Moon Daisy profile image

Moon Daisy 5 years ago from London Author

MikeNV, thanks for your comment. And thank heavens for truthful Americans, lol!

Thanks SubRon7. Yes, it's tempting isn't it? I haven't seen the ones about Russian beauties, lol! And yes, they could well be viruses. So I'm very wary about what I click..

Thank you both for reading my hub. Those ads keep popping up and I've been wondering about them, so I wanted to write something.


glassvisage profile image

glassvisage 4 years ago from Northern California

Very funny! I see these all the time and wonder how many people actually click :)


Dawn 4 years ago

The adds which say mums reveal amazing truth etc are mostly based in the USA. In fact I got caught by one add from America and it was a scam getting you to allow the firm to send you supplies monthly and charge a whopping £80 a month, and you only had ten days to cancel, which included the time it took to reach you. Some people hadn't even received the trial before £80 was taken out of their account for the free trial. Yes, it wes advertised as a free trial. USA is just as dishonest as The United Kingdom. We are all in it together. Needless to say, the product didn't work!


BusinessTime profile image

BusinessTime 4 years ago from Twin Cities

I love the one where about getting enough sleep where the guy looks SO disheveled -- dude, lack of sleep isn't your problem. Meth is your problem.

Thanks for the great "interpretations" of these ads and for making me laugh! You got a "funny" from me today :)


Moon Daisy profile image

Moon Daisy 4 years ago from London Author

Thanks glassvisage. Yes, these ads are everywhere now. I'm glad that I haven't given into the temptation to click, given Dawn's comment!

Dawn, thanks for letting us know what happens if you click some of these. It sounds like a big scam. Poor you for getting caught by it!

BusinessTime, I haven't seen that one about the sleep. Good interpretation! I'm glad I made you laugh, and thanks for the funny. Much appreciated!


Arax 4 years ago

First saw them all the time on American news websites, now they are everywhere.


Moon Daisy profile image

Moon Daisy 4 years ago from London Author

Yes, I still see them everywhere! Thanks for your comment Arax.


hipporace 4 years ago

the adds are just weird i've never clicked n em coz am scared 2! :D but i just wonder how many people do


Moon Daisy profile image

Moon Daisy 4 years ago from London Author

Me too! I'm guessing that some people must click on them, or else they wouldn't continue to put them up. But I'm not going to. :) Thanks for your comment.

## PROBLEM 1
In the comment thread about online ads, how much did the scam Dawn fell for charge each month?
## PROBLEM 2
Write the next part of the comment thread about online ads, continuing after Moon Daisy's last reply.
The material has nothing to do with the comment thread.

## DATASET SECTION
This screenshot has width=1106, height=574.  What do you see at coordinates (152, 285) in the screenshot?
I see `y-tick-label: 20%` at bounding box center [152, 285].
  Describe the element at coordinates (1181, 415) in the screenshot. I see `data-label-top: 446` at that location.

## ANSWER SPACE 1
£80 a month.

## ANSWER SPACE 2
Anna 4 years ago

I accidentially clicked on one of these. I'd seen the ads all over the place, like all of you, and never risked clicking on them. However I was reading the website of The Daily Mail which is a well known UK newspaper and also has links to articles on the websites of other newspapers. I saw the "£5 trick/dermatologists hate her/57 year old mom looks 35" type headline as a link and the web address shown was that for the Guardian newspaper - a bona fide UK newspaper. I checked that the web address was in fact that for the Guardian, which it was, and thought maybe the Guardian had done an expose of these ads, so I clicked on it. Well it led me directly to the website offering these goods/services, not the Guardian website at all. Very deceptive. Furthermore, it's one of these websites that when you want to leave by going back to your previous page, makes it difficult by asking you whether you really want to leave. I have to say, the images in the ads look too creepy for me ever to want to investigate further. The one of the grey haired woman peeling some kind of transparent layer off her face is like something from a horror film!


Moon Daisy profile image

Moon Daisy 2 years ago from London Author

Hi Anna,

Thanks for your comment. That's really worrying that the Daily Mail site has adverts in it for a site claiming to be the Guardian. These advertisers are getting worryingly sneaky. I know what you mean about the sites that make it hard for you to leave, makes me wonder whether they're doing something strange to my computer..

I agree about those images, they are too creepy for words, and scare me away. I'd love to know what proportion of people click these, and what proportion avoid them like the plague!